The buffer assembly 428 includes:

the ear plates 4281 are arranged on the upper end surface of the compensation lifting plate 429 and the lower end surface of the top plate 426 in a one-to-one correspondence manner;

a first connecting plate 4282 hinged to the ear plate 4281 on the lower end surface of the top plate 426;

the second connecting plate 4283 is hinged to an ear plate 4281 on the upper end surface of the compensation lifting plate 429, and the first connecting plate 4282 and the second connecting plate 4283 are hinged and are of a V-shaped structure;

the first connecting plate 4282 and the second connecting plate 4283 are both provided with limiting connecting columns 4284, a spring 4285 is arranged between the two limiting connecting columns 4284, and the spring 4285 is in a compressed state.

The working principle and the beneficial effects of the technical scheme are as follows: in the process of carrying out pulse high-speed air dust removal by utilizing the Venturi principle, the size of the air inlet notch 31 is the key, the Venturi effect is difficult to form due to the larger distance, and the air with the smaller distance is difficult to supplement into the filter element in time. The best effect of the Venturi effect is also related to the size of the inner diameter of the filter element and the flow velocity of the high-speed air flow. Therefore, the distance between the pulse amplification device 3 and the filter cartridge 1 needs to be adjusted in time according to actual conditions to achieve the optimal dust cleaning effect.

In addition, when the pulse airflow is used for cleaning ash, because the high-speed airflow needs to form the spiral airflow under the guiding action of the spiral generating section 32, the whole pulse amplification device 3 can form a large impact force under the action of the pulse high-speed airflow, and the existence of the impact force can certainly influence the size of the air inlet notch 31 on one hand and can also influence the tightness and the sealing property of the connection between the pulse amplification device 3 and the compressed air pipe 2 on the other hand.

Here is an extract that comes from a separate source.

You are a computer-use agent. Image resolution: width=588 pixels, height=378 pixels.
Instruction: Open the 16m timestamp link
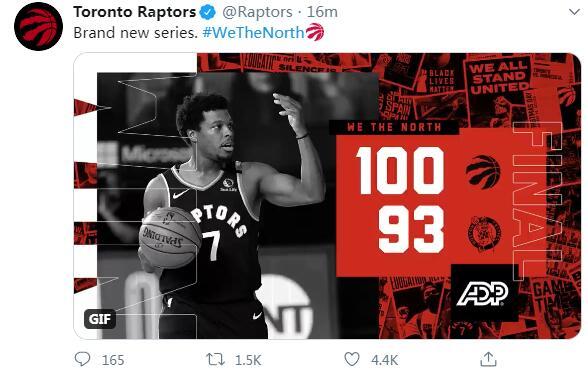pyautogui.click(x=322, y=12)
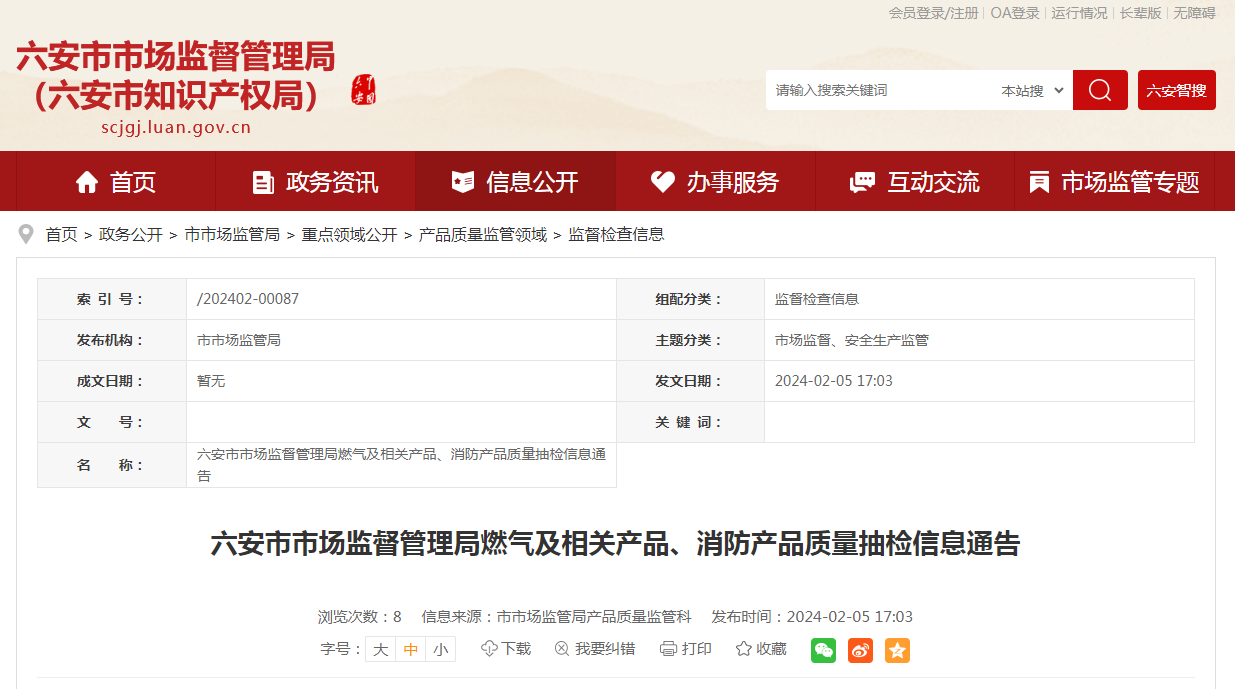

In order to avoid the above disadvantages, a height adjusting device 4 is added, which is mainly composed of a lifting mechanism 41 and a buffer compensation mechanism 42.

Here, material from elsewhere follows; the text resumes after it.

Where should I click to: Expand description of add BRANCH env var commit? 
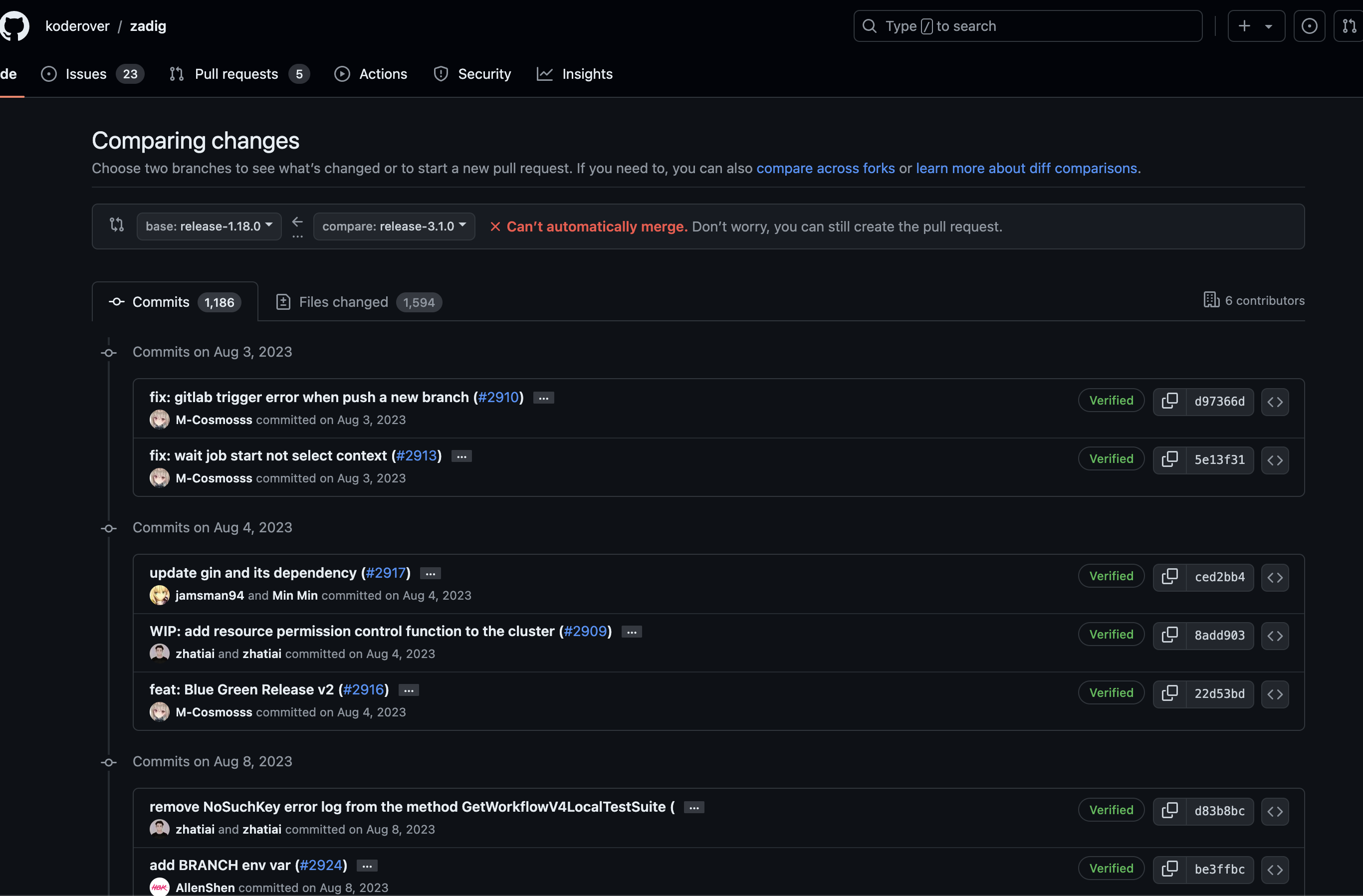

In the lifting mechanism 41, the first driving motor 414 drives the first screw 413 to rotate, and since the first screw 413 is in threaded connection with the lifting sleeve 415, the lifting sleeve 415 moves upward and moves downward when the first screw 413 rotates, and the horizontal plate 421 and the pulse amplification device 3 are fixedly connected, so that the horizontal plate 421 and the pulse amplification device 3 also lift along with the lifting of the lifting sleeve 415, which is to adjust the size of the air inlet gap 31.

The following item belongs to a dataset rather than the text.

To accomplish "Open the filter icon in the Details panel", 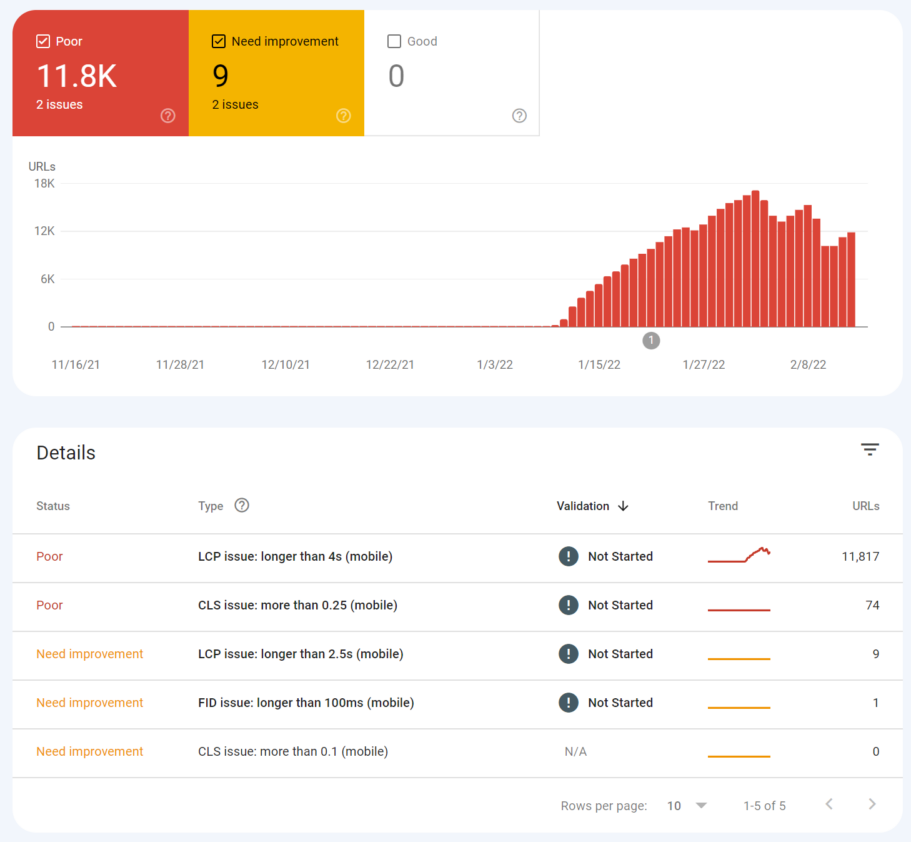I will pos(870,449).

In the cushion compensation mechanism 42, when the height of the lifting mechanism 41 is adjusted, the cushion compensation mechanism 42 compensates for the difference in height before and after the adjustment, and the cushion unit 428 can effectively cushion. When the first driving motor 414 works, the second driving motor 423 works in reverse direction and drives the first gear 422 to rotate, and since the first gear 422 and the second gear 424 are engaged, the second gear 424 rotates along with the first gear 424, and the second threaded rod 425 rotates along with the second gear 424, thereby driving the compensation lifting plate 429 to perform lifting movement. That is, the height difference of the horizontal plate 421 is the same as the height difference of the compensation lifting plate 429 in the opposite direction, so that the buffering assembly 428 is always in the optimal buffering state (the V-shaped clip angle between the first connecting plate 4282 and the second connecting plate 4283 is always kept unchanged).

Finally, it should be noted that: although the present invention has been described in detail with reference to the foregoing embodiments, it will be apparent to those skilled in the art that modifications may be made to the embodiments or portions thereof without departing from the spirit and scope of the invention.